Ice-Fang Coatl is another great use of held mana. Don’t be afraid to flash it in for the card, or play it on your turn if you need to hit a land drop. Because this deck’s manabase supports three colors and Mystic Sanctuary, don’t expect your Coatl to have deathtouch early in the game. Just run it out if the ambush play isn’t necessary in the matchup.
The list shows nine counterspells, but you have access to many more with Mystic Sanctuary. Keep an eye out for lines using that use Sanctuary with your card draw spells—Astrolabe, Bauble, Coatl, and Charm—to pick up your binned countermagic early. Coatl and Charm specifically help you get around Field of Ruin and other forced shuffle effects. They can also let you counter a threat with a spell in your graveyard by fetching a Sanctuary and immediately drawing what you put on top of your library. These instant-speed Sanctuary plays are new to this version of the deck.

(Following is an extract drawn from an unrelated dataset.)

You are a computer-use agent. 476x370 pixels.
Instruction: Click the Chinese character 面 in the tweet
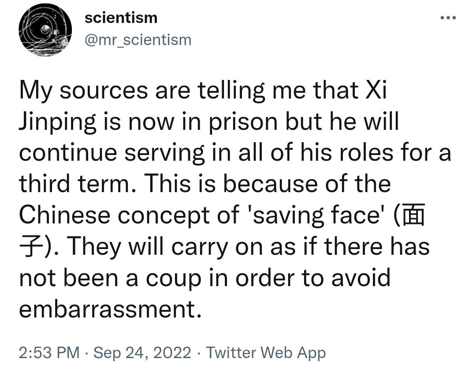(x=413, y=216)
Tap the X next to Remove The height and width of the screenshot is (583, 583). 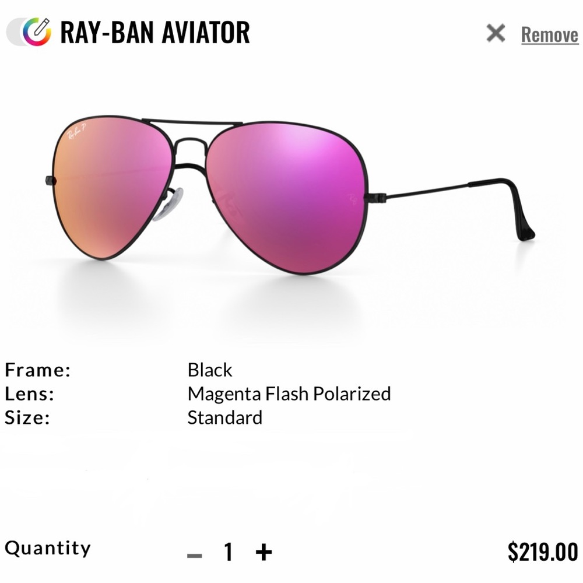click(495, 34)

You cannot set up an endless Cryptic Command lock the way the builds with Emry could because you can’t recur Mishra’s Bauble. However, you can still chain a lot of Cryptics with the additional card draw that you have available.
There is a balance with this deck between resolving a source of pressure and keeping your shields up. Know your matchups so you know when it’s safe to tap down. This tension is why your most powerful turns involve slamming an Urza and passing with countermagic available. This can happen frighteningly early in the game. However, be mindful of potential interaction, as you do not want to be left vulnerable if Urza gets removed.
Playing this deck is really enjoyable if you’re a reactive player and love a challenge. The Urza Mid decks were already hard to pilot, and this more controlling version incorporates another modal spell. Enjoy the puzzle.